Here’s a commonly held view: “The Admissions Committees (adcom) at the colleges I’m applying to want to see a certain type of writing in the application essays students submit.”
The (unfortunate) logic here is that when the adcom reads an essay that perfectly matches their “style” and “criteria,” they instantly recognize that the applicant is a good fit for their school.
Thousands of college applicants spend countless hours trying to crack this code, trying to figure out what they THINK adcoms want to read in order to craft essays that fit into this apparent mold. In the mind of the hopeful applicant, it’s almost like the adcom is using a checklist while reading their essay, ticking off a box each time they get something right.
The truth is… this couldn’t me a more inaccurate approach.
In fact, it wouldn’t be an exaggeration to say that the aforementioned strategy of essay writing is not only one of the most prolific, but also the most misguided. When you’re writing an essay to fit some imagined norms, you’re committing the cardinal sin of bad writing: which is… playing it safe.
Blending Into The Crowd Makes You A Boring Applicant
Striving for uniformity means that you’re trying to be like everyone else, and blending into a crowd makes you boring. When you produce yet another rote essay in an applicant pool of thousands, there’s nothing to set you apart from every other Joe and Sally. That means [cue ominous music]… you’re forgettable!
So how do you stand out in your application essay? By taking risks, of course! On the first review of your application, the AdCom is going to spend 5-10 minutes looking over the whole dang thing. That means they’ll take a minute or two (tops) to initially scan your essays. In that situation, a boring essay can sink your application right away. An essay that takes risks, on the other hand, is bound to raise a few eyebrows (in a good way).
Now, there are rules to risk. Before you dive into writing your essay from the perspective of a goldfish (I’ve seen it done, no joke), let me explain BAD RISK—so you can avoid it.
Avoid Taking These Types Of Risks While Writing Your College Essays
- Avoid trying to be clever for cleverness’ sake. If you’re just writing an essay to showcase your ingenuity and talent for wordplay without truly saying anything about yourself, you’re in trouble. The guy who wrote his essay from the perspective of a goldfish was clever (“As far as I know, the world is only as big as the bowl that contains me!”), but he wasn’t giving any real insight into his own character.

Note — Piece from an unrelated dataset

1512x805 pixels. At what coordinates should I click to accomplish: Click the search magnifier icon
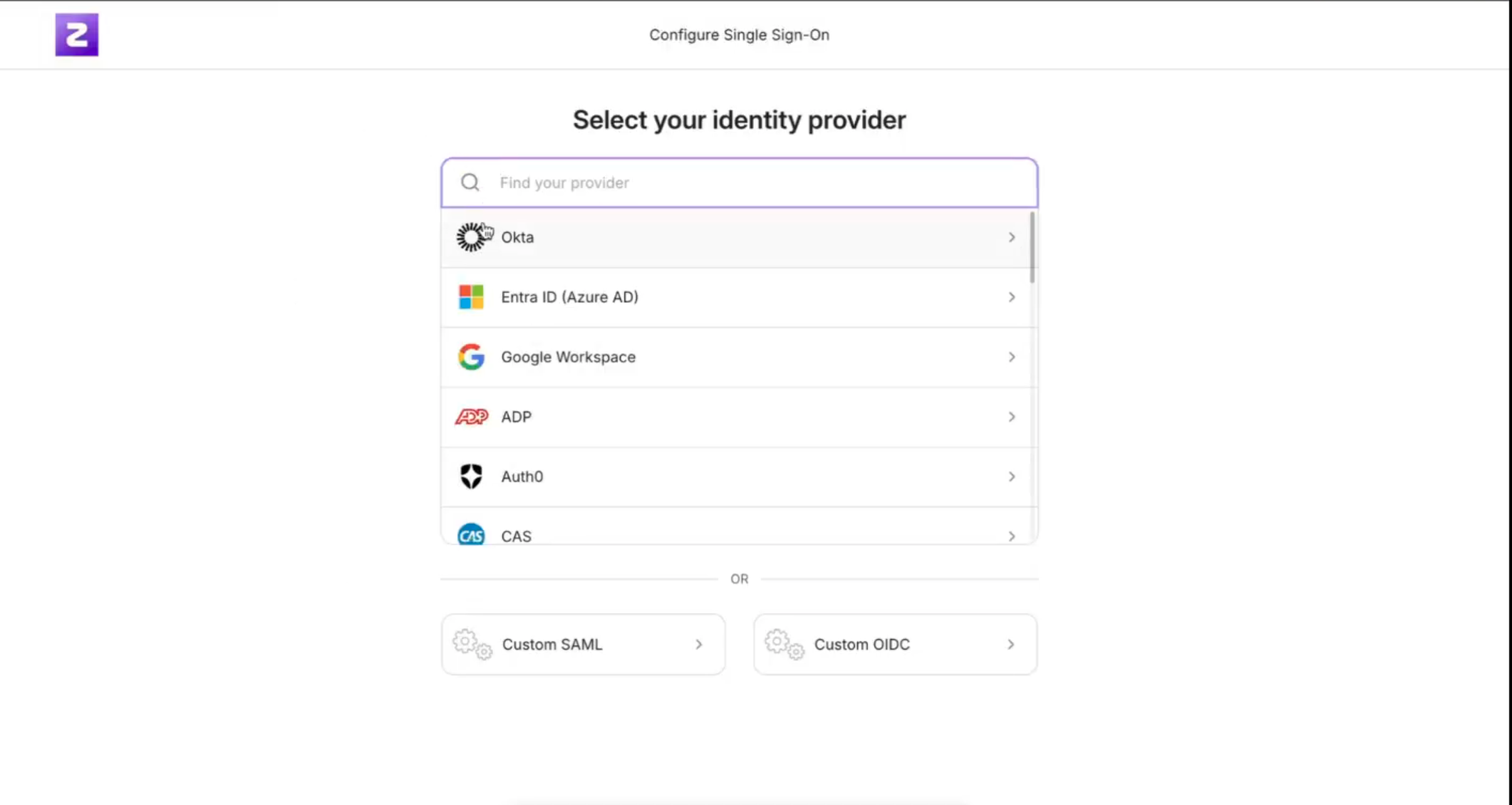tap(470, 183)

- Avoid writing for pure shock value. This includes going into unnecessary graphic detail (“I severed my thumb, and here’s what it looked like!”), being argumentative (“listen to this extremely controversial political viewpoint!”), and delving into your personal, erm, carnal experiences. The latter is actually quite common, since many teenagers are under the misapprehension that AdComs would totally love to hear about their hedonistic escapades.
- Avoid being dishonest. Sure, you spent hours preparing for your debate championship only to come in 7th place, so can’t you just say you came in 1st, y’know, for the dramatic arc of your essay? You can… if you want to get your application tossed in the trash. AdComs are bloodhounds when it comes to sniffing out even the smallest of lies. Truth is, honest writing has an intangible and wonderful quality, one that can never be imitated by half-truths or flat-out fibbery. So do yourself a huge favor: don’t even consider lying in your essays—not even a little.